© JUNGE FREIHEIT Verlag GmbH & Co.  www.jungefreiheit.de  03/11 14. Januar 2011

Blick in die Medien
700.000 Tagesschau-Apps – ein Erfolg?
Ronald Gläser

Im Tierlexikon der Internetseite kindernetz.de ist zu lesen: „Während der Gemeine Tintenfisch nur bis zu 65 Zentimeter groß wird, gibt es in der Tiefsee Riesenkalmare, die mehrere Meter groß sind und riesige Fangarme haben.“ Schon sehr komisch, daß ausgerechnet diese vom Südwestdeutschen Rundfunk (SWR) betriebene Seite sich so zu Kraken äußert, die am Meeresboden hocken und mit ihren Tentakeln überall hinkommen. Ein bißchen klingt es so, als spräche der öffentliche Sender über sich selbst.

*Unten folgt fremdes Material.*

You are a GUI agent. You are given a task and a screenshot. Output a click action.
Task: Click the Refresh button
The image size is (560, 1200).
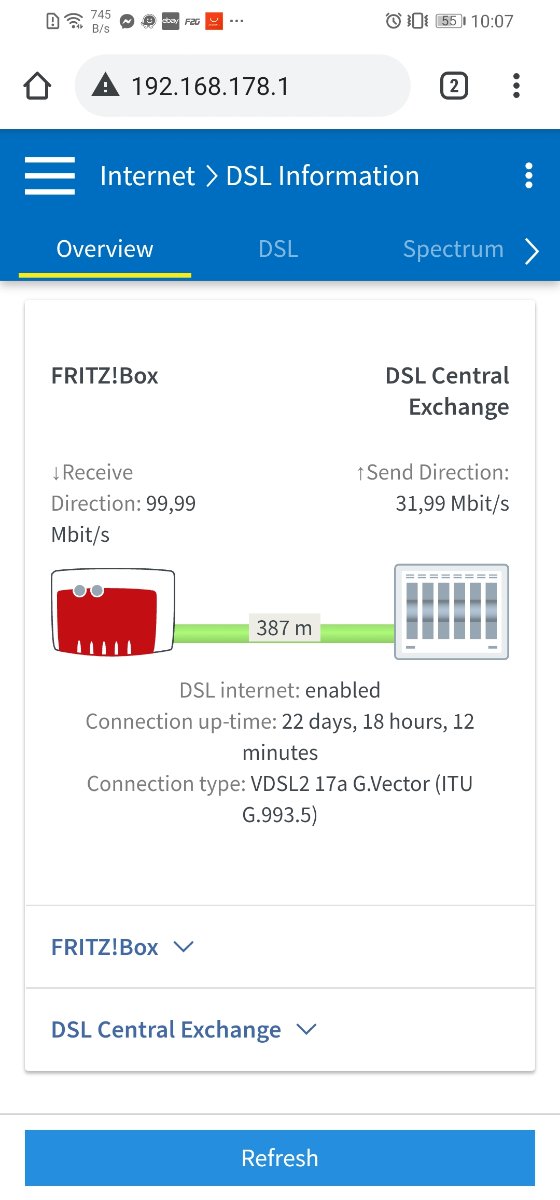coord(280,1158)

Die langen Arme der Krake – das sind die unterschiedlichen Geschäftsfelder, in die sich der Sender hineinmogelt. Wozu bitte betreibt der SWR diese Internetseite für Kinder, die Informationen auf Bravo-Niveau über Popstars wie Tokio Hotel verbreitet – subtil vermengt mit Portraits  von Gutmenschen wie Nelson Mandela oder Martin Luther King? Neun Mitarbeiterinnen beschäftigt der SWR, nur um diese eine Netzseite zu betreiben – in der Privatwirtschaft undenkbar.

Das krakenhafte Ausbreiten der öffentlich-rechtlichen Sender hat unlängst eine neue Wegmarke erreicht mit der „Erfolgsmeldung“, die Tagesschau-App sei 700.000mal heruntergeladen worden. Dabei handelt es sich um ein kleines Programm für Handys, mit dem Nachrichten der tagesschau.de-Redaktion abgerufen werden können. Zusätzlich zu den „normalen“ Nachrichten der Tagesschau ermöglicht die App den Zugriff auf viele weitere Informationen, die von einer zusätzlichen Redaktion zusammengetragen werden. Normale Verlage nehmen Geld dafür. Die Bild-App zum Beispiel kostet vier Euro – pro Monat. Die Tagesschau-App ist dagegen gratis. Kein Wunder, daß sich die Verlage darüber aufregen. Die Fernsehsender expandieren mit Hilfe ihrer Zwangsgebühren ins Internet. Das ganze ist ein klarer Fall von Marktverzerrung und damit in einer Marktwirtschaft unzulässig.